Contribution of Neural Crest derived cells and GLAST+ pericytes in liver regeneration during Fibrogenesis and Cirrhosis

SIERRA R; BORTH C; GÓMEZ BUSTILLO S; ALANIZ L; ERNFORS P; AQUINO JB; ADAMEYKO I; BLANCO MV; FURLAN A; MONTANER A

San Francisco

Congreso; Liver Meeting ® 2018; 2018

American Association for the Study of Liver Diseases (AASLD)

Background Liver fibrosis results from repeated cycles of liver damage and scar formation. Little is known regarding the contribution of neural crest-derived cells (NCDCs) to the liver in health and disease. Although this tissue seems to be largely devoid of Peripheral Nervous System (PNS) cells, no in vivo mouse genetic lineage-tracing studies are reported so far.

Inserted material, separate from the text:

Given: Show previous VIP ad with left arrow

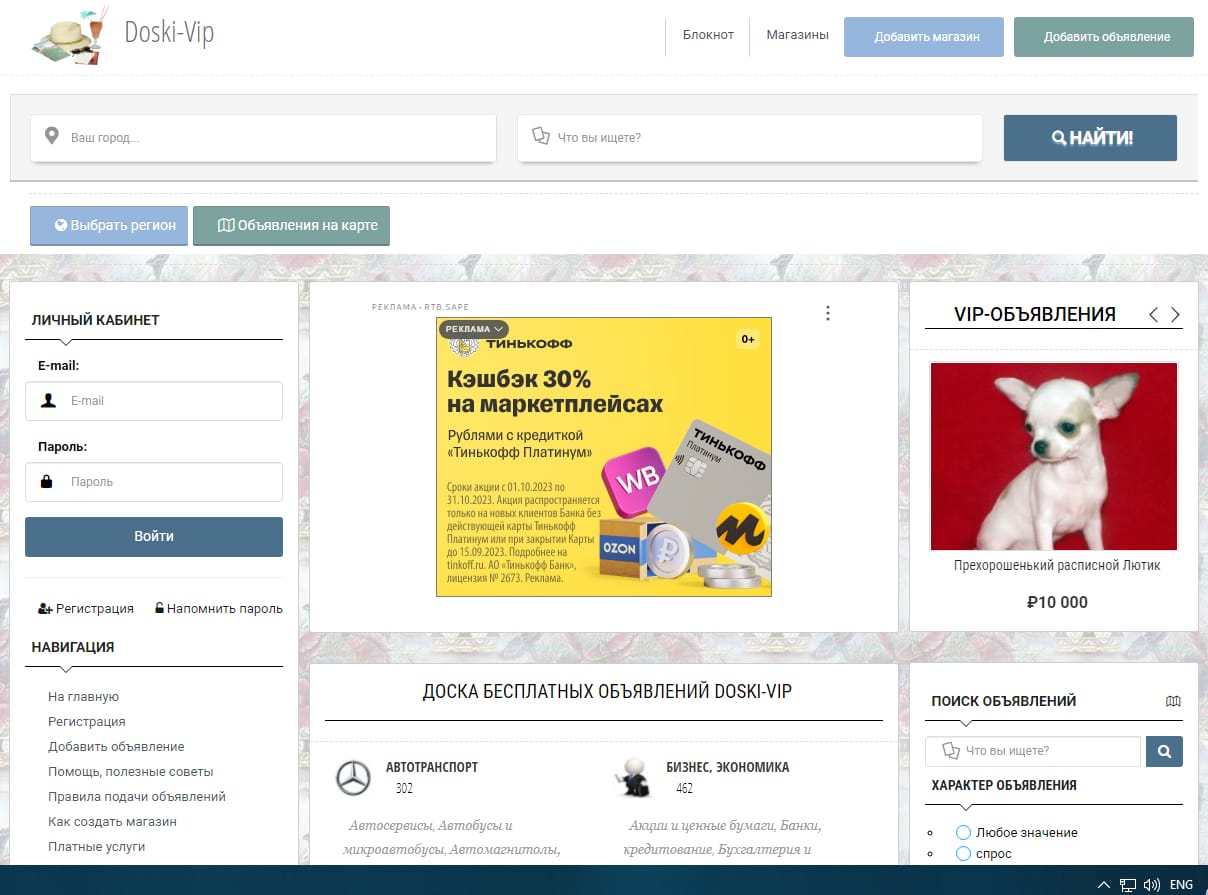Looking at the screenshot, I should click(1153, 315).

Objective: The aim of this work was to analyze the contribution of NCDCs and GLAST+ pericytes to the liver during fibrogenesis. Methodology: Wnt1Cre2;R26RTom and GLASTCreERT2;R26RTom mice were used. Two models of liver cirrhosis were applied: 1) chronic applications of thioacetamide (200mg/kg per dose; i.p.; 3 doses per week; survival: 1, 4 and 8 weeks), and 2) bile duct ligation (survival: 2 weeks). Contribution of NCDCs to liver was analyzed. Results: Wnt1Cre2;R26RTom animals showed a small number of NCDCs in the liver, corresponding to GFAP+ glia and hepatocyte-like cells (HLCs). GLASTCreERT2;R26RTom contributed to small numbers of desmin- pericytes as well as HLCs, but not to GFAP+ glia; Tom+ HLCs were only found when tamoxifen (Tx) was injected at postnatal day (P)-2 and not at P60. Fibrogenesis was found to induce a significant increase in the incidence of glia, HLCs in Wnt1Cre2;R26RTom mice. In these animals, desmin- GFAPweak myofibroblasts could eventually be found. Whereas, desmin- GFAPweak myofibroblasts and an increase in HLCs numbers were found in Tx P2 GLASTCreERT2;R26RTom animals. Contribution with myofibroblasts was also found in Tx P60 GLASTCreERT2;R26RTom mice. No Tom+ HLCs were found in the liver of Tx P2 PLP1CreER;R26RTom mice with/without TAA treatment. Small numbers of GFAP- NCDCs, not in contact with peripheral axons, were found in bone marrow of adult Wnt1Cre;R26RTom mice. Conclusions: During normal development some HLCs seems to have an embryonic neural crest and/or an early postnatal GLAST+ pericyte origin. During cirrhosis, the incidence of this subpopulation increases, which might suggest a role in liver regeneration. Glia cells numbers increase with fibrogenesis. Finally, neural crest cells as well as GLAST+ pericytes likely contribute with myofibroblasts in liver fibrogenesis.